YOUR INSTRUCTIONS>
Repeat the entire listing exactly.

━━━━━━

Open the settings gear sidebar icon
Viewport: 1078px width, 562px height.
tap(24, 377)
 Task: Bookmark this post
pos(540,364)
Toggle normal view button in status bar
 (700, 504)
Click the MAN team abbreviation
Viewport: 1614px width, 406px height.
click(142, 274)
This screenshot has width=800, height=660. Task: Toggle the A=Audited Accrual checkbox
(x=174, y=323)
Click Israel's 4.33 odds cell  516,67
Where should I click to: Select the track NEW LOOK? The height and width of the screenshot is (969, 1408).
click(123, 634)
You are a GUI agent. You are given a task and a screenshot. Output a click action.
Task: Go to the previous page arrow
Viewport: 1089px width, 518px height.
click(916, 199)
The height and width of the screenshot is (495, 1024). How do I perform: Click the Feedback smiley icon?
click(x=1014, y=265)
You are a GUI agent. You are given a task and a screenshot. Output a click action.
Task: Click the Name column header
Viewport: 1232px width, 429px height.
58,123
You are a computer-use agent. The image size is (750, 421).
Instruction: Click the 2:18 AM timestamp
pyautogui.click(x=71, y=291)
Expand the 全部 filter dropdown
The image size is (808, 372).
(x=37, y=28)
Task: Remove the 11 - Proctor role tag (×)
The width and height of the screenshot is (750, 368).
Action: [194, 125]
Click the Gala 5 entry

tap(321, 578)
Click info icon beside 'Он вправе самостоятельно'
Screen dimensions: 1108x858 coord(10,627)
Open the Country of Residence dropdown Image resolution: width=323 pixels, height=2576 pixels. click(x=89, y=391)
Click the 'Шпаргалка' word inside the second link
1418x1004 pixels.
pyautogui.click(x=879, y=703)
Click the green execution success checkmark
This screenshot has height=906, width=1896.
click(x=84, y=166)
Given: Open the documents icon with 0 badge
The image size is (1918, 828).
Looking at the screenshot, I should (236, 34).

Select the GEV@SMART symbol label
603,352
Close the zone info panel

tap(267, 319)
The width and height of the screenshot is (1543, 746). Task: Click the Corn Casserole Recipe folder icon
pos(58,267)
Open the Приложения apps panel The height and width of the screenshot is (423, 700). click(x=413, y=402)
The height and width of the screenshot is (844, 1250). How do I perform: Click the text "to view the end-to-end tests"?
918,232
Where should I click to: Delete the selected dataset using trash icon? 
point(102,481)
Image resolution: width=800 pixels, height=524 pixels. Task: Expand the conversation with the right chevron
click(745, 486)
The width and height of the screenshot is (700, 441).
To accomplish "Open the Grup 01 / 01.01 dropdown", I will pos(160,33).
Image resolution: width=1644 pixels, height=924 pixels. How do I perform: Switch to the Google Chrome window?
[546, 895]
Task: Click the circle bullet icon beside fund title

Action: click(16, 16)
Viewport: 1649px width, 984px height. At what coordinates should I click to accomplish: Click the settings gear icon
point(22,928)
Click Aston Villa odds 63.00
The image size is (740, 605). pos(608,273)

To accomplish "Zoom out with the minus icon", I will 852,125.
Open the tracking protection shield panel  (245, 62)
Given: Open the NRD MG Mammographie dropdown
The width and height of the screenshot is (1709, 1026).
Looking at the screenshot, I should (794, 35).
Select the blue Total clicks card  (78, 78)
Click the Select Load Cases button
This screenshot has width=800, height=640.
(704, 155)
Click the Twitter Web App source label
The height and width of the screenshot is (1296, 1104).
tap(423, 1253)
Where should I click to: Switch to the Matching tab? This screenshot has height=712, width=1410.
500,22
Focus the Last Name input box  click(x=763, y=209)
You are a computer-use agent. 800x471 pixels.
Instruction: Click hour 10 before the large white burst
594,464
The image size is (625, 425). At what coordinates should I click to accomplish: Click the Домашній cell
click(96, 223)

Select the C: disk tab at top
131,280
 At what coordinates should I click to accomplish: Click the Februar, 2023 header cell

━━━━━━

EXERCISE OUTPUT>
Open the settings gear sidebar icon
Viewport: 1078px width, 562px height.
tap(24, 377)
 Task: Bookmark this post
pos(540,364)
Toggle normal view button in status bar
 (700, 504)
Click the MAN team abbreviation
Viewport: 1614px width, 406px height.
click(142, 274)
This screenshot has width=800, height=660. Task: Toggle the A=Audited Accrual checkbox
(x=174, y=323)
Click Israel's 4.33 odds cell  516,67
Where should I click to: Select the track NEW LOOK? The height and width of the screenshot is (969, 1408).
click(123, 634)
You are a GUI agent. You are given a task and a screenshot. Output a click action.
Task: Go to the previous page arrow
Viewport: 1089px width, 518px height.
click(916, 199)
The height and width of the screenshot is (495, 1024). How do I perform: Click the Feedback smiley icon?
click(x=1014, y=265)
You are a GUI agent. You are given a task and a screenshot. Output a click action.
Task: Click the Name column header
Viewport: 1232px width, 429px height.
58,123
You are a computer-use agent. The image size is (750, 421).
Instruction: Click the 2:18 AM timestamp
pyautogui.click(x=71, y=291)
Expand the 全部 filter dropdown
The image size is (808, 372).
(x=37, y=28)
Task: Remove the 11 - Proctor role tag (×)
The width and height of the screenshot is (750, 368).
Action: [194, 125]
Click the Gala 5 entry

tap(321, 578)
Click info icon beside 'Он вправе самостоятельно'
Screen dimensions: 1108x858 coord(10,627)
Open the Country of Residence dropdown Image resolution: width=323 pixels, height=2576 pixels. click(x=89, y=391)
Click the 'Шпаргалка' word inside the second link
1418x1004 pixels.
pyautogui.click(x=879, y=703)
Click the green execution success checkmark
This screenshot has height=906, width=1896.
click(x=84, y=166)
Given: Open the documents icon with 0 badge
The image size is (1918, 828).
Looking at the screenshot, I should (236, 34).

Select the GEV@SMART symbol label
603,352
Close the zone info panel

tap(267, 319)
The width and height of the screenshot is (1543, 746). Task: Click the Corn Casserole Recipe folder icon
pos(58,267)
Open the Приложения apps panel The height and width of the screenshot is (423, 700). click(x=413, y=402)
The height and width of the screenshot is (844, 1250). How do I perform: Click the text "to view the end-to-end tests"?
918,232
Where should I click to: Delete the selected dataset using trash icon? 
point(102,481)
Image resolution: width=800 pixels, height=524 pixels. Task: Expand the conversation with the right chevron
click(745, 486)
The width and height of the screenshot is (700, 441).
To accomplish "Open the Grup 01 / 01.01 dropdown", I will pos(160,33).
Image resolution: width=1644 pixels, height=924 pixels. How do I perform: Switch to the Google Chrome window?
[546, 895]
Task: Click the circle bullet icon beside fund title

Action: click(16, 16)
Viewport: 1649px width, 984px height. At what coordinates should I click to accomplish: Click the settings gear icon
point(22,928)
Click Aston Villa odds 63.00
The image size is (740, 605). pos(608,273)

To accomplish "Zoom out with the minus icon", I will 852,125.
Open the tracking protection shield panel  (245, 62)
Given: Open the NRD MG Mammographie dropdown
The width and height of the screenshot is (1709, 1026).
Looking at the screenshot, I should (794, 35).
Select the blue Total clicks card  (78, 78)
Click the Select Load Cases button
This screenshot has width=800, height=640.
(704, 155)
Click the Twitter Web App source label
The height and width of the screenshot is (1296, 1104).
tap(423, 1253)
Where should I click to: Switch to the Matching tab? This screenshot has height=712, width=1410.
500,22
Focus the Last Name input box  click(x=763, y=209)
You are a computer-use agent. 800x471 pixels.
Instruction: Click hour 10 before the large white burst
594,464
The image size is (625, 425). At what coordinates should I click to accomplish: Click the Домашній cell
click(96, 223)

Select the C: disk tab at top
131,280
 At what coordinates should I click to accomplish: Click the Februar, 2023 header cell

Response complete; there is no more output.